= SOURCE EXTRACT =
May I chime in with some more practical experience WRT writing down worries:

- I tried something similar to this Negative Thinking Analysis Form [1]

- In my experience this takes a lot of time, when you try to do it right. You really have to let a thought sink in for a long time to actually find out where it is distorted. And it sometimes even takes longer to find the underlying thought behind a series of thougts and worries.

- But once done the thinking is usually over and sometimes I learned something about the beliefs that underpin my thinking.

[1] http://discoveryoursolutions.com/toolkit/negative_thinking.h...


Yes, I am exactly the same. While at work I feel very productive eliminating future risk by being very conspicuous towards all design decisions, but the same attitude in "real life" is very troublesome.

For example, a very small random sample of thoughts that routinely pop up:

- Lent somebody your bike? Oh my god he/she may die, because it's badly maintained (and thinking about the details about different kinds of breakage vs. harm caused).

- Opening plastic containers or cans for food: oh my god, sharp edges may fall into the food (how to keep parts of packaging from falling into food while opening is surprisingly complex topic, think about knifes vs. scissors vs. tearing it open, all have very different hehaviour wrt. creating debris :)

- doing mistakes when filing taxes vs. the risk and penalties that may ensue

- furniture / cupboards being insufficiently bolted to the wall and coming down (and thinking about how it would move, where it would hit and the likelhood of bad injuries)

- risk of injuries due to electricity after fixing electric installation at home (am I sure I didn't damage some insulator, is the ground wire really properly attached, is the strain-relief properly done etc.)

= STATED PROBLEM A =
Give the records again from their first line through the line containing "(x=1295, y=717)", substituting "magnification slider" for "zoom slider" and leaving everything else unchanged.
The text on worrying and the records are unrelated material.

(Records for finding described items)
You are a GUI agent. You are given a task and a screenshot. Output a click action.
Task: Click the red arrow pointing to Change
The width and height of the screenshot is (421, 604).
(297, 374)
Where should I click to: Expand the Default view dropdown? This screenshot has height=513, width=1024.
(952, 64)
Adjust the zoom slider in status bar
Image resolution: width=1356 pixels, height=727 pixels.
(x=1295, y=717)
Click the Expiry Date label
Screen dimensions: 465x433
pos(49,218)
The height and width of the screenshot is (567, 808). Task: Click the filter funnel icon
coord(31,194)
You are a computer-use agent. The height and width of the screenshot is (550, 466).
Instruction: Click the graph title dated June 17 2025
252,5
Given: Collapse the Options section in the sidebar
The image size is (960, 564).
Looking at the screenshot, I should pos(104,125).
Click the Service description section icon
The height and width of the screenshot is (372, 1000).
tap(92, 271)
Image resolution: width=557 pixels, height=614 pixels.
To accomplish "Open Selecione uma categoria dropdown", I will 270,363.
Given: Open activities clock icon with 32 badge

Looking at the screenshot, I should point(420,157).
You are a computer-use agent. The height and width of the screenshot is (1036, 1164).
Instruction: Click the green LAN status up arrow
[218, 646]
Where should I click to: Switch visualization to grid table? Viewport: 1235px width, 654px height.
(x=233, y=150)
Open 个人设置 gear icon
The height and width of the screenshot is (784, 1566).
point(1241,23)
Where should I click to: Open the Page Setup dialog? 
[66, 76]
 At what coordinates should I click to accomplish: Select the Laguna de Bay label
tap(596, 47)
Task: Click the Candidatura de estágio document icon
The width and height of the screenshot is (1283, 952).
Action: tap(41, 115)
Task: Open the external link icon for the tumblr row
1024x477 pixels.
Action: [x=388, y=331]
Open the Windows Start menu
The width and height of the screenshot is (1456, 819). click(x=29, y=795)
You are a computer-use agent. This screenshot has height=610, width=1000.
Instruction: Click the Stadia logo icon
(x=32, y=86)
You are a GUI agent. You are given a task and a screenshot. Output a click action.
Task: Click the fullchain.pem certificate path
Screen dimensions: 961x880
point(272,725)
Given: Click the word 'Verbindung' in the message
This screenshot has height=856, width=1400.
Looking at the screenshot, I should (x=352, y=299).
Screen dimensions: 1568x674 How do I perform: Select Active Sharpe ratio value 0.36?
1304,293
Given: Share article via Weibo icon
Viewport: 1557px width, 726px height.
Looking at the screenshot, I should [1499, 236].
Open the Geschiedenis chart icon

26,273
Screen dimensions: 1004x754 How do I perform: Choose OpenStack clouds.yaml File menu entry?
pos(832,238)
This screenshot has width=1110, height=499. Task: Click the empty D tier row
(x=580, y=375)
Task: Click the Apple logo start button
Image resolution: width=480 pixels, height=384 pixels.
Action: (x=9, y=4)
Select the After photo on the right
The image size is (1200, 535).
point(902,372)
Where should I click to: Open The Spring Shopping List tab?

= STATED PROBLEM B =
Duplicate the whole text on worrying word for word.

= CORRECT OUTPUT A =
You are a GUI agent. You are given a task and a screenshot. Output a click action.
Task: Click the red arrow pointing to Change
The width and height of the screenshot is (421, 604).
(297, 374)
Where should I click to: Expand the Default view dropdown? This screenshot has height=513, width=1024.
(952, 64)
Adjust the magnification slider in status bar
Image resolution: width=1356 pixels, height=727 pixels.
(x=1295, y=717)

= CORRECT OUTPUT B =
May I chime in with some more practical experience WRT writing down worries:

- I tried something similar to this Negative Thinking Analysis Form [1]

- In my experience this takes a lot of time, when you try to do it right. You really have to let a thought sink in for a long time to actually find out where it is distorted. And it sometimes even takes longer to find the underlying thought behind a series of thougts and worries.

- But once done the thinking is usually over and sometimes I learned something about the beliefs that underpin my thinking.

[1] http://discoveryoursolutions.com/toolkit/negative_thinking.h...


Yes, I am exactly the same. While at work I feel very productive eliminating future risk by being very conspicuous towards all design decisions, but the same attitude in "real life" is very troublesome.

For example, a very small random sample of thoughts that routinely pop up:

- Lent somebody your bike? Oh my god he/she may die, because it's badly maintained (and thinking about the details about different kinds of breakage vs. harm caused).

- Opening plastic containers or cans for food: oh my god, sharp edges may fall into the food (how to keep parts of packaging from falling into food while opening is surprisingly complex topic, think about knifes vs. scissors vs. tearing it open, all have very different hehaviour wrt. creating debris :)

- doing mistakes when filing taxes vs. the risk and penalties that may ensue

- furniture / cupboards being insufficiently bolted to the wall and coming down (and thinking about how it would move, where it would hit and the likelhood of bad injuries)

- risk of injuries due to electricity after fixing electric installation at home (am I sure I didn't damage some insulator, is the ground wire really properly attached, is the strain-relief properly done etc.)